Pariendo en el monte, en la provincia de Insfrán

 

Por Sasha

“Parir en el monte”, esto parece incoherente, irracional hasta incluso imprudente, si consideramos el siglo en el que vivimos, pero una vez más el estado nos muestra su verdadera cara, evidenciando que responden a los intereses de unos pocos a costa del sufrimiento de muchos.

A mediados del mes de marzo, un medio televisivo, dejó al descubierto la durísima realidad que atraviesan más de 70 mujeres pertenecientes a pueblos originarios, en Formosa. Esta provincia ha sido noticia de primera plana de varios medios periodísticos, por las medidas restrictivas adoptadas por Gildo Insfrán para “prevenir” el contagio de covid en esa región. Las mismas que han sido elogiadas por Alberto Fernández, lo cual es repudiable, porque constituyen una violación sistemática de los derechos humanos.

En la actualidad, en El Potrillo, un pueblo que se encuentra a unos 700 km al oeste de Formosa capital, mujeres embarazadas de la comunidad wichi se encuentran escondidas del gobierno de Insfrán por miedo, alejadas desde hace meses de sus familias, viviendo hacinadas en chozas improvisadas con nylon, sin acceso a ningún tipo de alimentación apropiada ni agua potable.

Estos atropellos contra sus derechos ocurren hace décadas y se acentuaron con la cuarentena eterna que rige en la provincia. Estas mujeres denuncian a cara cubierta, por temor a represalias, que son víctimas de “redadas”, así es como las llaman ellas, en donde la policía se hace presente en las comunidades, irrumpen en sus hogares y se los llevan para hisoparlas.

En este contexto, también se llevan a las mujeres que tengan un embarazo avanzado, las cuales al llegar al hospital son forzadas a tener a sus hijos, por medio de una cesárea y posteriormente separadas de ellos, ya que, al no encontrarse en un embarazo a término, los bebes necesitan ser trasladados a neonatología y sus madres son derivadas a los centros de aislamientos por 14 días o más, sin justificación alguna.
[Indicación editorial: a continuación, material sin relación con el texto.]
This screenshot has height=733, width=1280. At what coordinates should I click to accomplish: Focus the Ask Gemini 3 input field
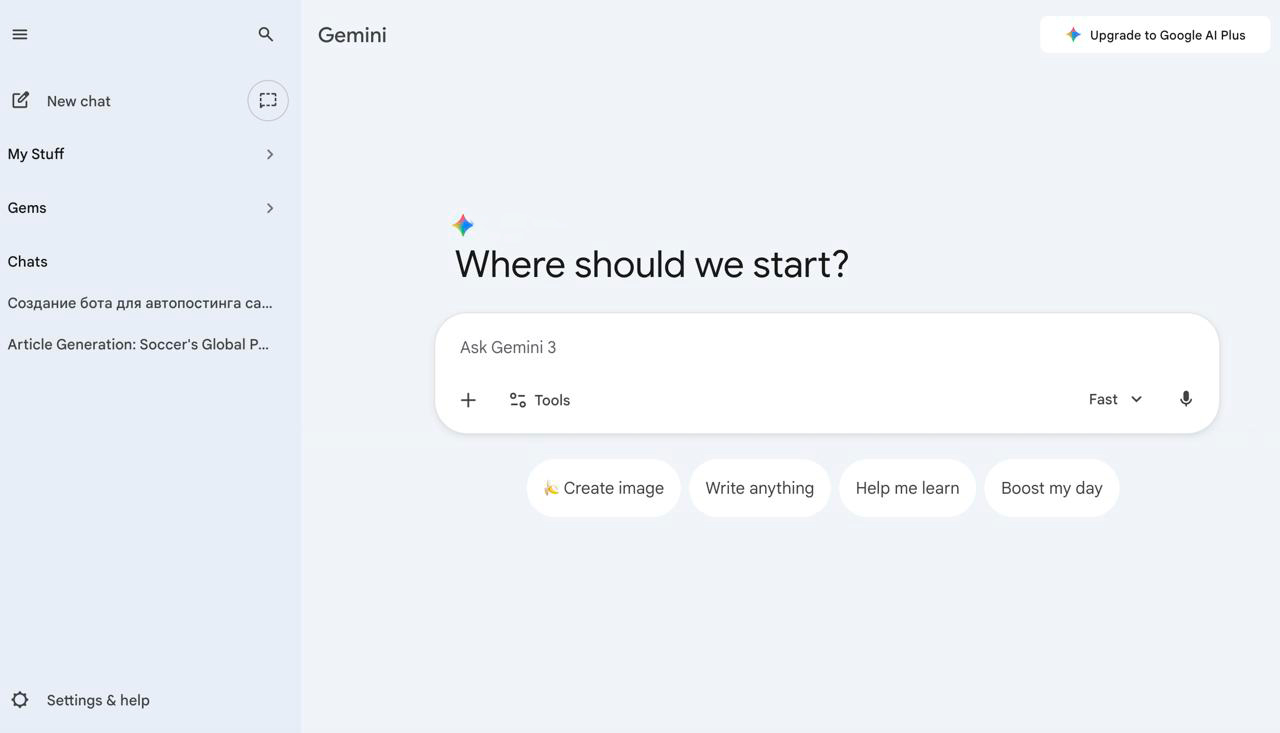[x=826, y=347]
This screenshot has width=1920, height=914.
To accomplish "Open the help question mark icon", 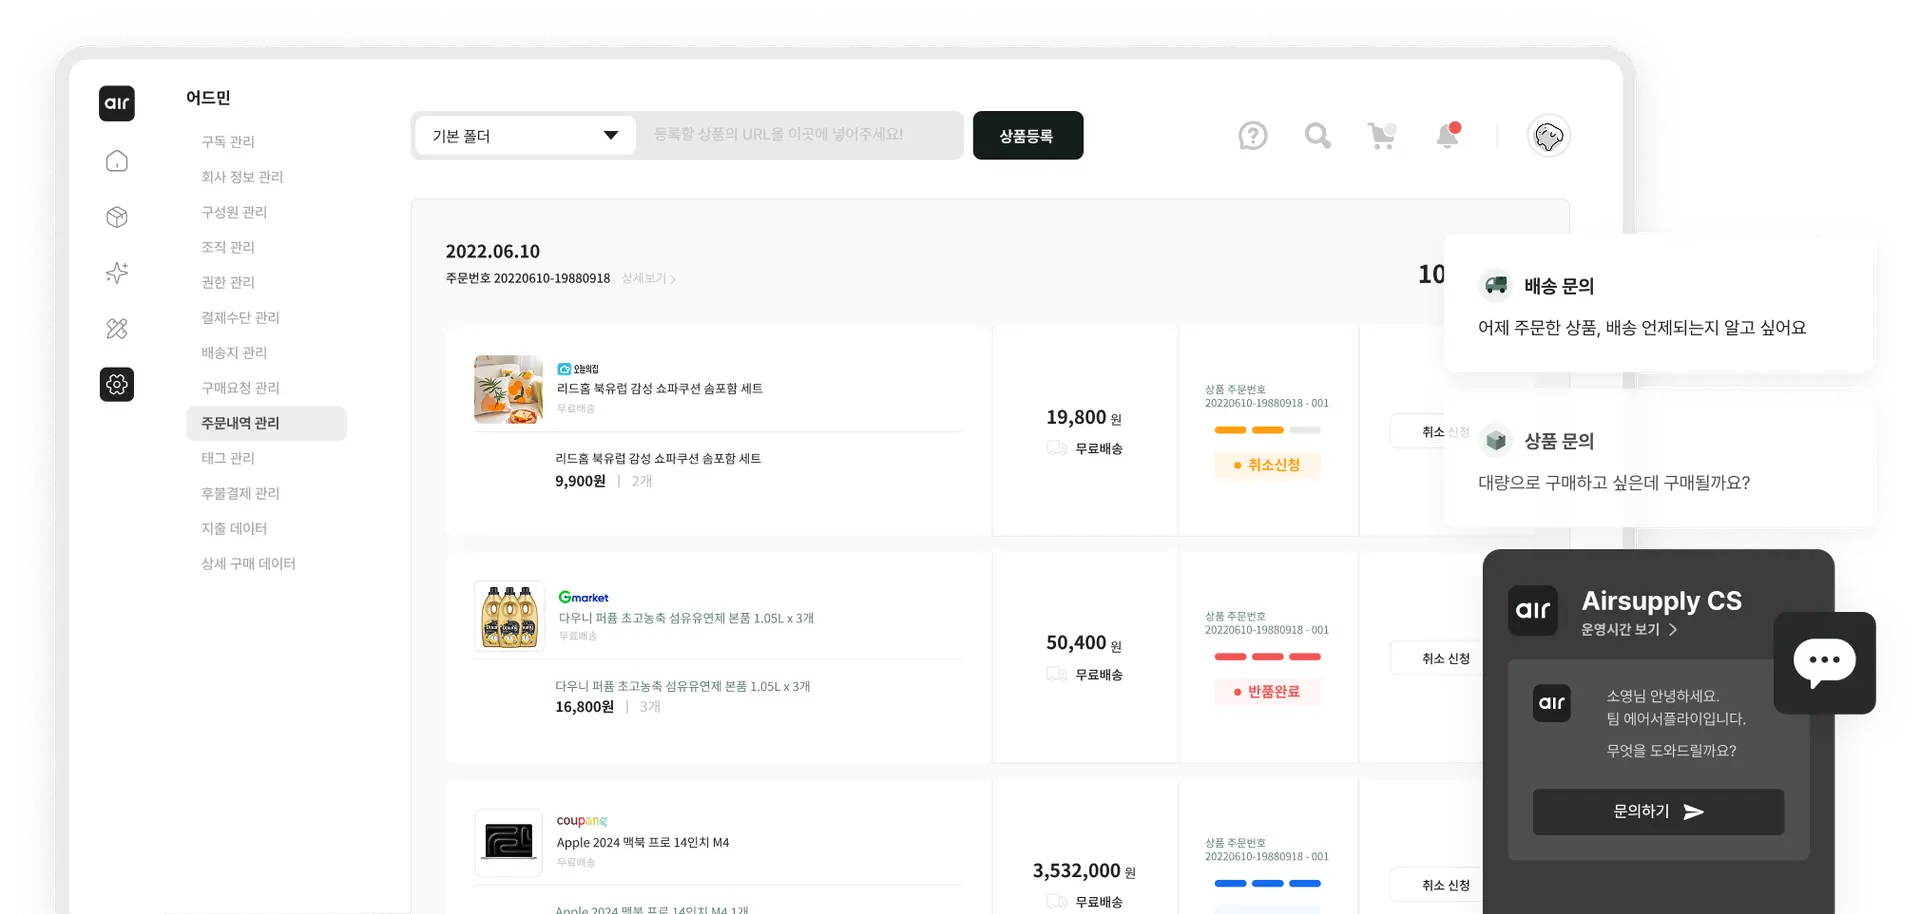I will (x=1252, y=136).
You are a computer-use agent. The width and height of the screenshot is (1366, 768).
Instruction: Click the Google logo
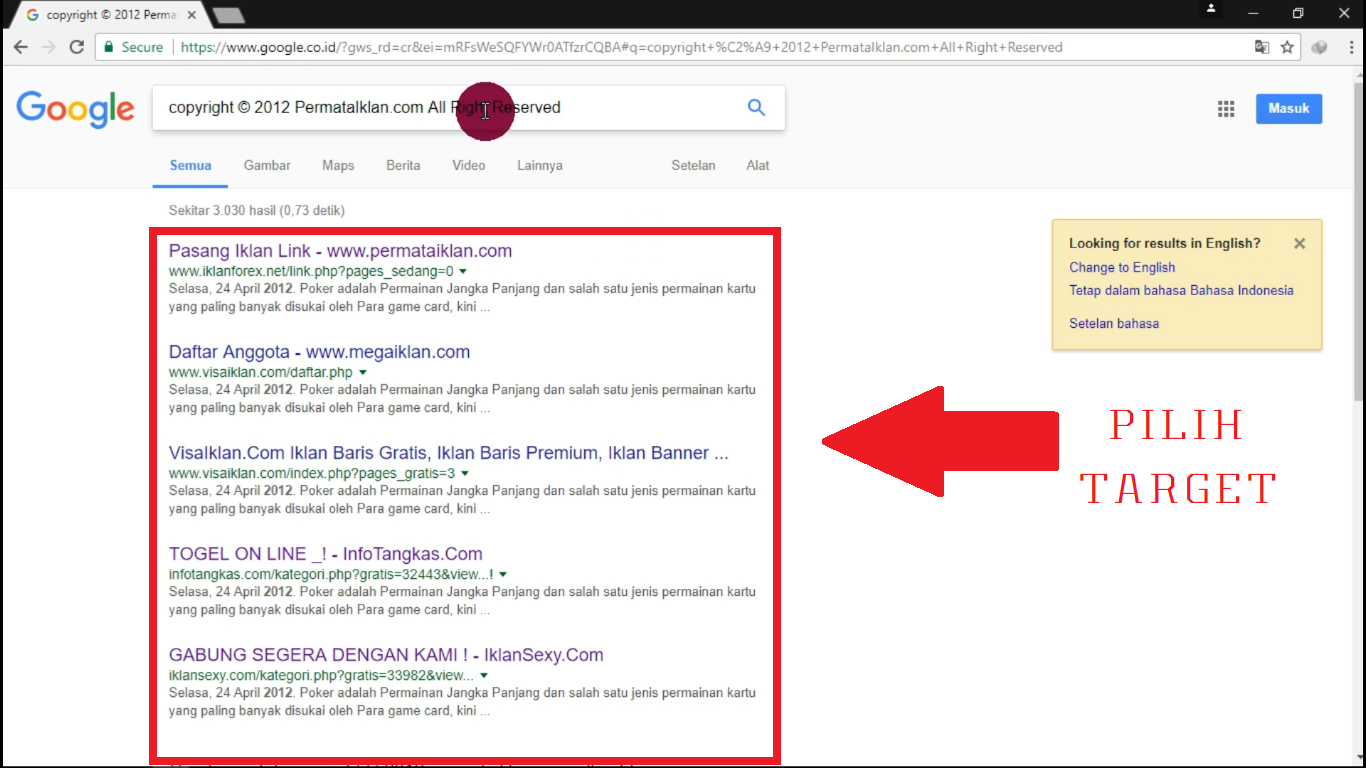pyautogui.click(x=75, y=110)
Todo esto evidencia la violencia obstétrica e institucional a la que son sometidas y una vez más el estado del que nada se espera, nada hace para garantizar sus derechos y los de sus hijos. Los pueblos originarios son los más vulnerados por este estado capitalista, especialmente las mujeres a las que se les ha negado el derecho inalienable del parto humanizado.

Ante esta realidad, desde la izquierda y los sectores combativos o feministas debemos solidarizarnos con las mujeres reprimidas por el régimen feudal de Formosa, levantando con más fuerza la consigna que resuena por las calles y los pueblos de esa zona: ¡Fuera Insfrán!